Nach zwei Tagen öffentlicher Anhörung hat das Europäische Patentamt in München entschieden: Dem Einspruch von Ärzte der Welt gegen das Patent auf den Wirkstoff Sofosbuvir wird teilweise stattgegeben. Der Patentinhaber muss Anpassungen vornehmen, die zu einer Veränderung des Patents führen werden.

Ärzte der Welt hatte am 10. Februar 2015 den Einspruch auf das Patent des Pharmazieunternehmens Gilead Sciences vor dem Europäischen Patentamt eingereicht. „Die heutige Entscheidung zeigt die schwache Qualität des Patents und beweist, dass eine öffentliche Intervention in das Patentsystem absolut sinnvoll ist", erklärt François de Keersmaeker, Direktor von Ärzte der Welt Deutschland.

Ein Einspruch gegen ein Patent ist ein rechtliches Verfahren, mit dem die Gültigkeit eines Patents in Frage gestellt werden kann. Dies ist möglich, wenn vermutet wird, dass das patentierte Arzneimittel die Kriterien für eine Patentierbarkeit, die im Europäischen Patentübereinkommen (EPÜ) festgelegt sind, nicht erfüllt.

Die Argumente von Gilead Sciences zur Aufrechterhaltung seines Patents auf Sofosbuvir wurden nicht umfassend vom europäischen Patentamt angenommen. Das Europäische Patentamt hat entschieden, dass Gileads Patentantrag zu weit gefasst war. Sofosbuvir ist technisch gesehen damit eventuell nicht mehr von einem Patent geschützt.
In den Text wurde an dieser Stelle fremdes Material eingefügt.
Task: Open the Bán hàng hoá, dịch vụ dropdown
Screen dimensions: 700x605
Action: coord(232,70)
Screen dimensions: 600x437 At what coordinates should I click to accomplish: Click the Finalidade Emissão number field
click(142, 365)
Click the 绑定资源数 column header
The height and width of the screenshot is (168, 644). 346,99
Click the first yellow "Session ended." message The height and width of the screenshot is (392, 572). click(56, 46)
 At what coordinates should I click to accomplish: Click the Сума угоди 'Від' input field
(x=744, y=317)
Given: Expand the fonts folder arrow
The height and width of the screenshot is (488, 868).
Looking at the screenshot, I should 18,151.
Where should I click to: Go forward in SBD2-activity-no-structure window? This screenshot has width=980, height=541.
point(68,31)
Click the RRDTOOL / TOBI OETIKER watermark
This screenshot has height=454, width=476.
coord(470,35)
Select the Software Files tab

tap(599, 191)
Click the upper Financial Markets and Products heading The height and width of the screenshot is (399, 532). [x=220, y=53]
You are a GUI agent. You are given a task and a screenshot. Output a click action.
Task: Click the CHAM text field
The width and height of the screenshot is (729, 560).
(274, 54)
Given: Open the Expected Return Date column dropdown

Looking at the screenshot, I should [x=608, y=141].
„Die Entscheidung des Europäischen Patentamtes beweist, dass strengere Patentprüfungen nötig sind, um die öffentliche Gesundheit zu schützen. Der Schiedsspruch unterstützt den weltweiten Kampf gegen die gängige Praxis der Pharmaunternehmen, Grundsätze der Patentierbarkeit von Medikamenten immer weiter auszureizen", umreißt Tahir Amin vom internationalen Netzwerk I‐MAK (Initiative For Medicines, Access and Knowledge) das Problem. Die Firmen würden Patente nutzen, um ihre dominante Position zu stärken und völlig überteuerte Medikamente auf den Markt zu bringen. Länder wie China, die Ukraine und Ägypten hätten das Patent von Gilead bereits vollständig  zurückgewiesen.

In Deutschland wurden die Kosten für eine zwölfwöchige Behandlung mit dem Hepatitic-C-Medikament Sovaldi auf 42.000 Euro festgesetzt. „Wie wir jetzt wissen, hat das Pharmaunternehmen ein fehlerhaftes Patent benutzt, um einen enormen Druck auf die Staaten auszuüben, überhöhte Preise zu akzeptieren. In vielen Ländern Europas führte dies dazu, dass zahlreiche an Hepatitis C erkrankte Menschen wegen der hohen Kosten nicht behandelt werden", so François de Keersmaeker von Ärzte der Welt Deutschland.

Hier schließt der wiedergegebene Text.